Qu’est ce que le CPA ?

S’agit-il d’un dispositif pour doter les travailleurs de mesures de protection « sécurisant leurs parcours professionnels » ?

Le CPA est présenté par une structure d’experts attachée au 1er ministre, France Stratégie. Le prétentieux rapport (le CPA de l’utopie au concret, tel est son titre…) reprend et transpose les directives de la Commission européenne concernant la flexisécurité. Les considérants communs à l’Union européenne sont les suivants : la mondialisation de l’économie oblige à une adaptation rapide des salariés aux modifications opérées par la concurrence exacerbée et les restructurations permanentes. L’encadrement légal du marché du travail devient un frein à la flexibilité exigée, et ce frein à la souplesse d’adaptation est l’obstacle majeur à la création d’emplois. Est ainsi décrétée la culpabilité du droit social, fauteur de chômage. L’employeur est exonéré de la moindre responsabilité. En conséquence, le CPA se propose de servir la flexibilité et la mobilité des actifs sur le marché du travail. Tout le vocabulaire du CPA concernant l« sécurisation des parcours professionnels » répond à ces objectifs :

  • Considérer le chômage, la précarité et la destruction d’emplois, par le numérique de marché notamment, comme autant d’éléments objectifs et définitifs.
  • Admettre que l’emploi à vie a disparu. La sécurité de l’emploi doit être remplacée par la sécurisation de l’actif non dans son emploi mais dans son « parcours », forcément interrompu par des périodes de chômage, de précarité et de formation.
  • L’objectif du CPA n’est pas d’établir des revenus sociaux de remplacement du salaire dans la période de chômage. Le CPA se définit comme un outil au service de l’employabilité du prétendant au travail. A lui, individuellement, de faire la preuve qu’il est« employable », par son aptitude à se former, à se rendre mobile, à se soumettre à la flexibilité exigée. C’est sa soumission aux règles de la concurrence sur le marché du travail qui sont consignées dans le CPA, une carte à puce personnelle, qui ressemble étrangement au carnet de l’ouvrier du XIXe siècle.

 

Le Compte personnel d’activité (CPA ) relève-t-il de la création d’un outil contre le chômage ?

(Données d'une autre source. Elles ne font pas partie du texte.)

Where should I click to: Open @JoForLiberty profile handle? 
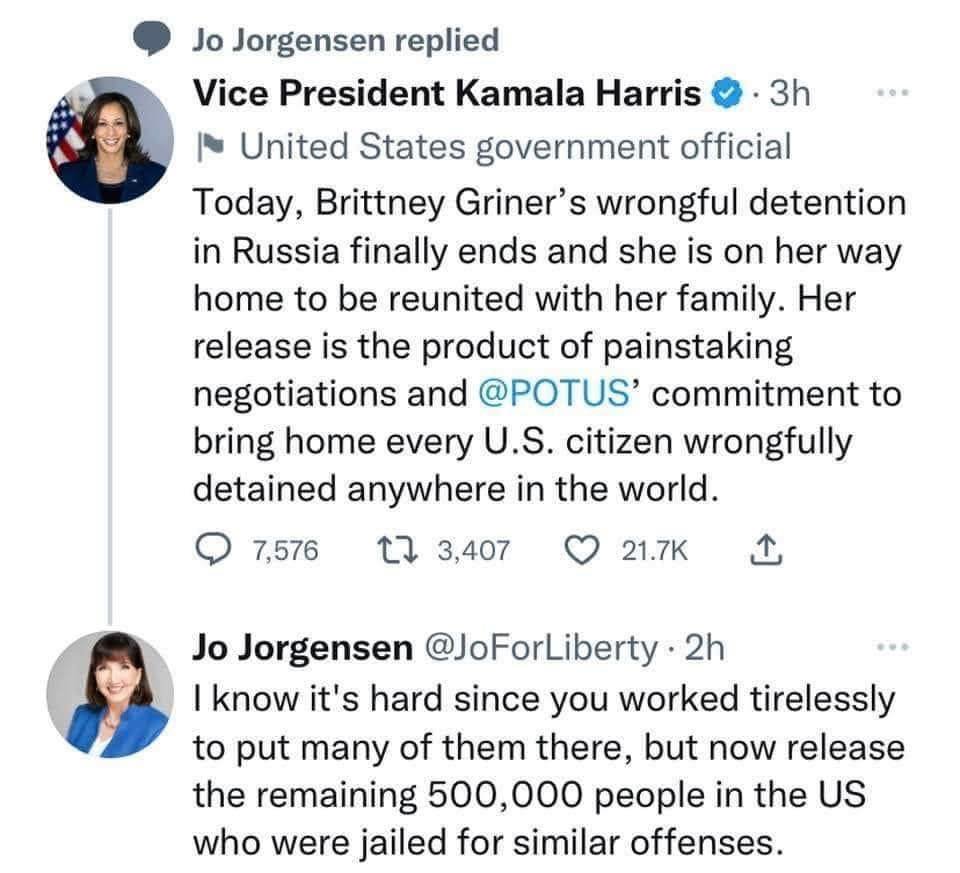541,648
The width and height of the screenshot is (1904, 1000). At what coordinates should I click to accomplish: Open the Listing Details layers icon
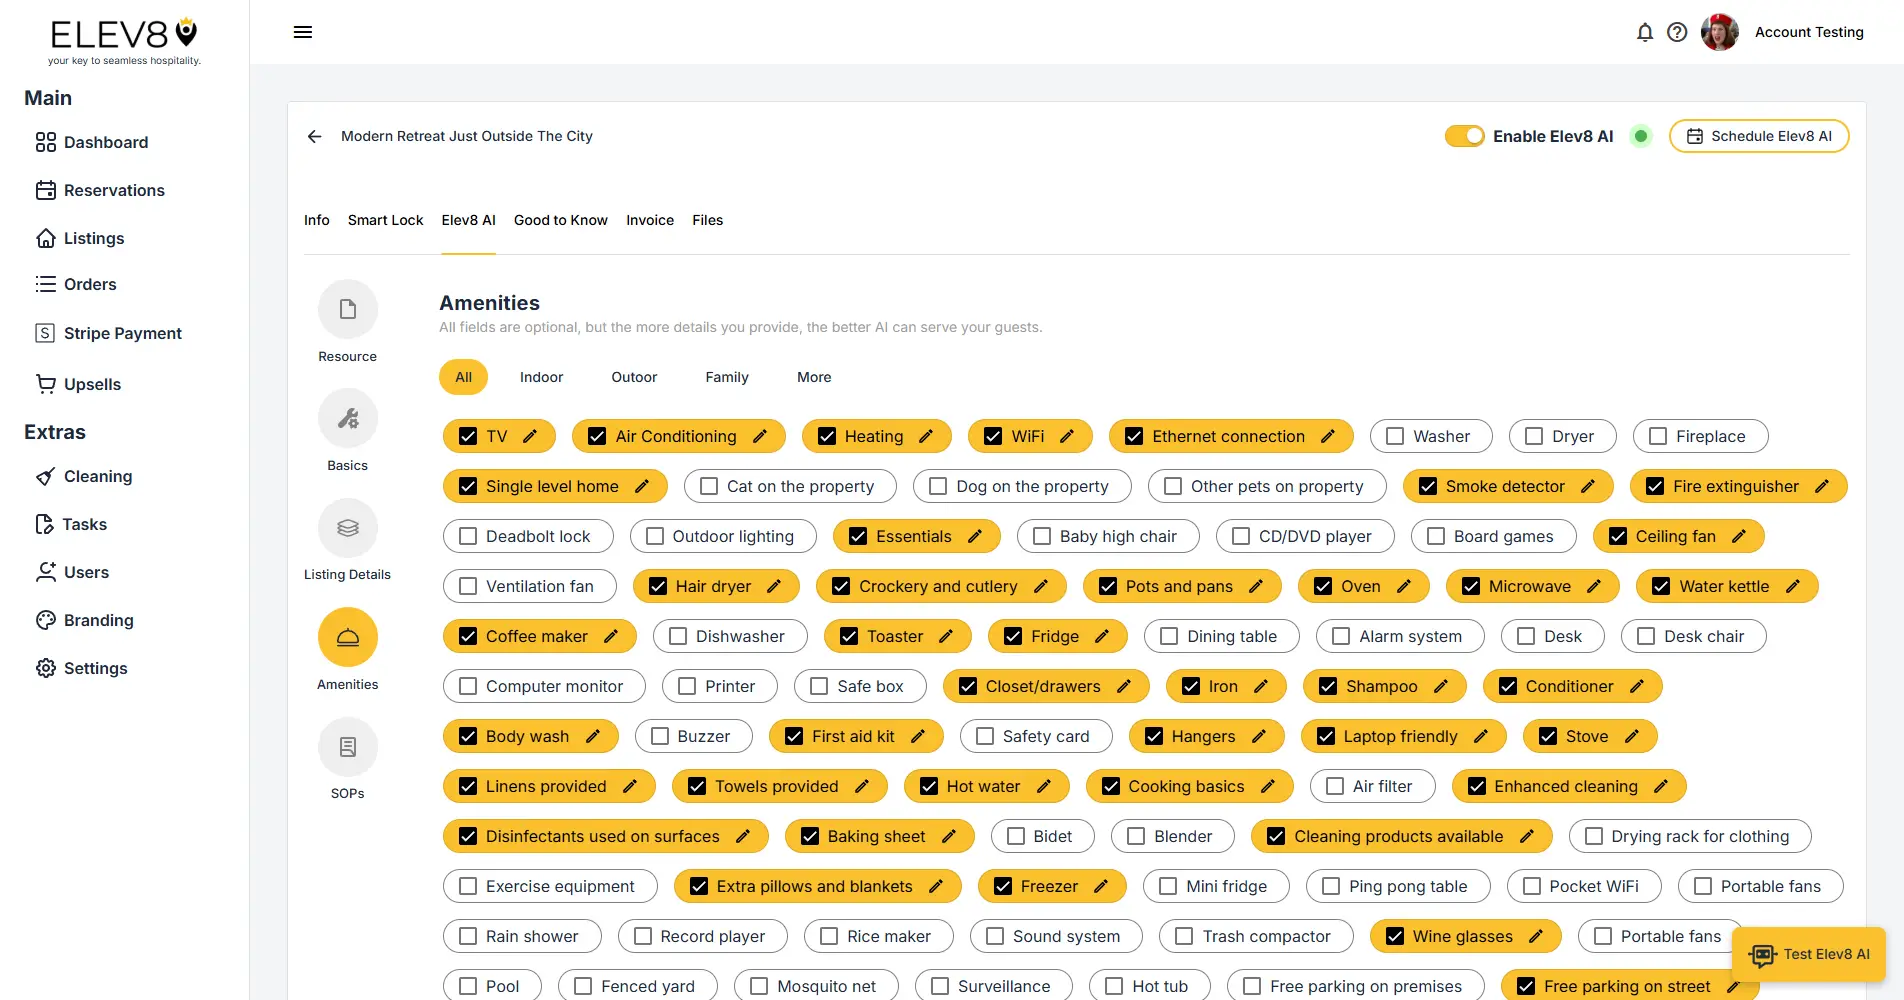(x=347, y=527)
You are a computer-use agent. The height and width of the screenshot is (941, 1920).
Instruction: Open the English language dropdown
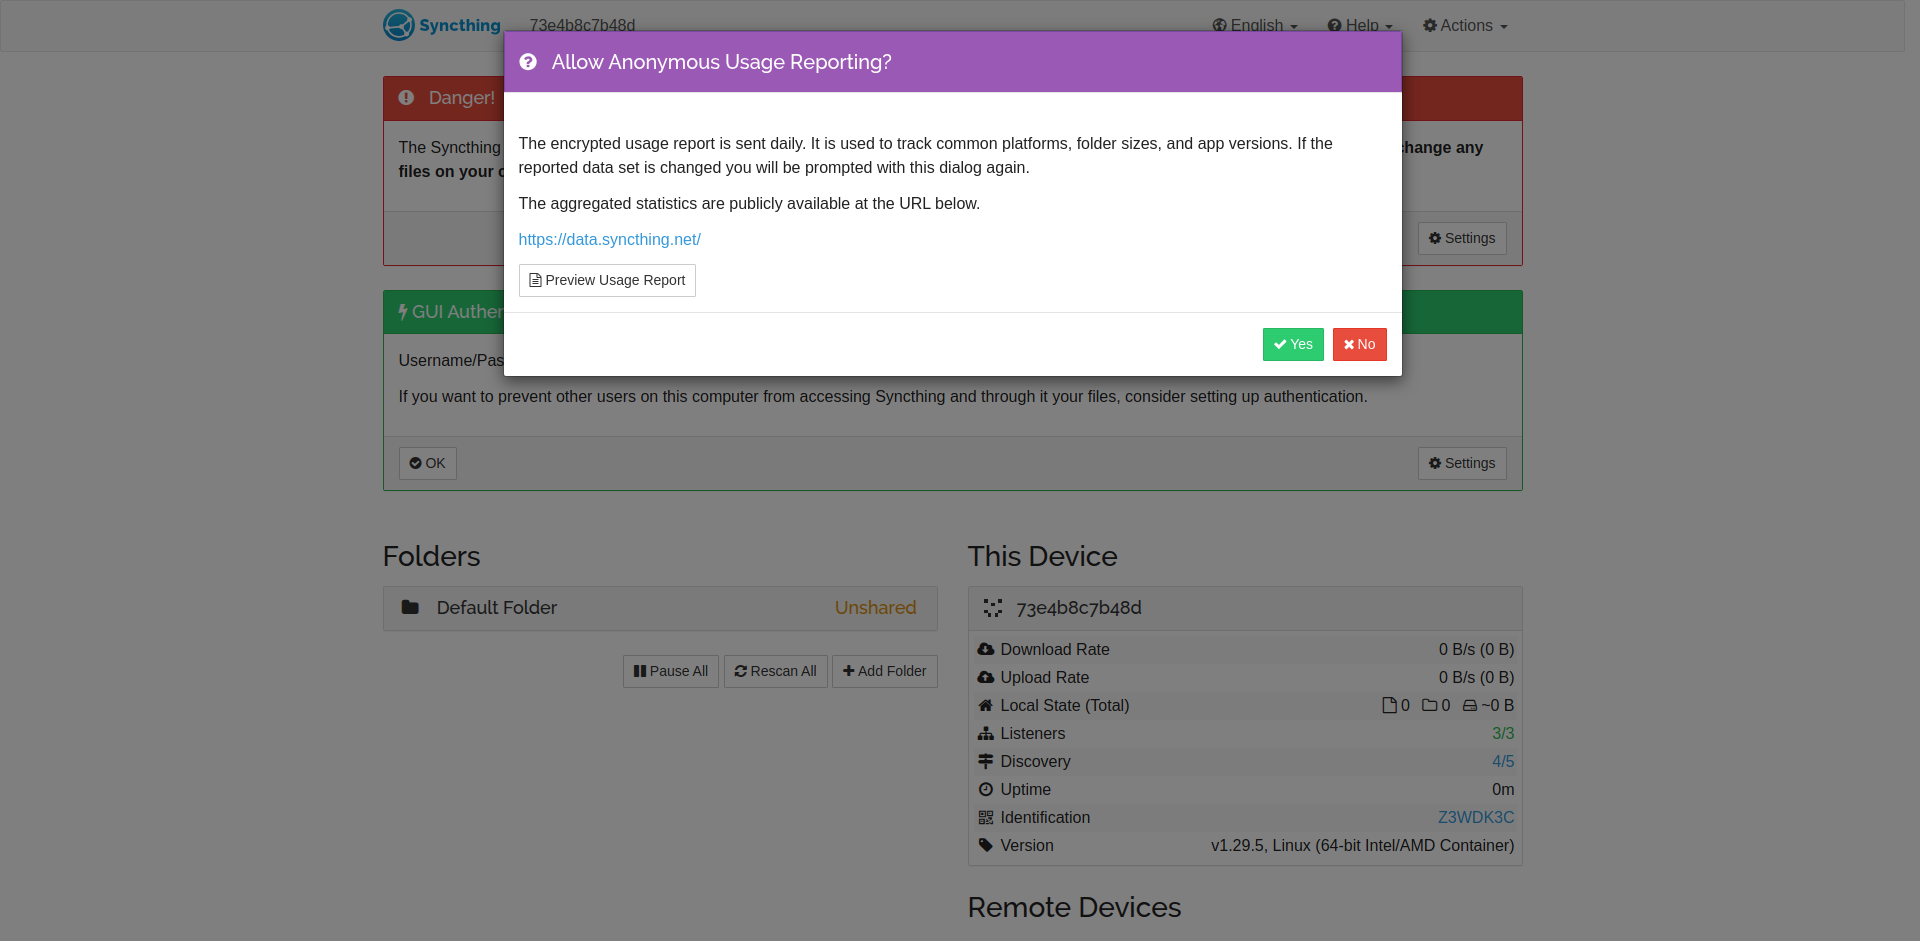[x=1255, y=26]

Le seul traitement du chômage au travers du CPA consiste à transférer la charge de la preuve de l’aptitude au travail sur la personne. C’est ça qu’ils appellent « employabilité » et « sécurisation des parcours professionnels ». Le plan annoncé de formation des chômeurs consiste à adapter les inscrits à Pôle Emploi au travail immédiatement disponible. S’ils sont au chômage, c’est du seul fait de leur manque de formation, de leur manque de flexibilité et de mobilité pour accepter les emplois disponibles. Qu’ils se conforment au marché tel qu’il est, en renonçant à tout droit autre que la formation exigée. Le CPA repose sur cette idée que l’emploi n’est qu’une forme marchande du travail, et non un support des droits sociaux. Ce qu’il faudrait sécuriser, c’est la faculté du travailleur à correspondre à l’offre immédiate du marché, en d’autres termes « sécuriser l’employabilité ». Le CPA présente la personne comme actrice de son parcours professionnel tout en accentuant sa dépendance subordonnée aux exigences de l’employeur. Le CPA appuie ainsi le développement de travailleurs au statut d’auto entrepreneur, expression parfaite de la rupture avec le salaire et le salariat.

 

En quoi le CPA est-il contradictoire avec la Sécurité sociale ?Le CPA connaît des précédents fâcheux.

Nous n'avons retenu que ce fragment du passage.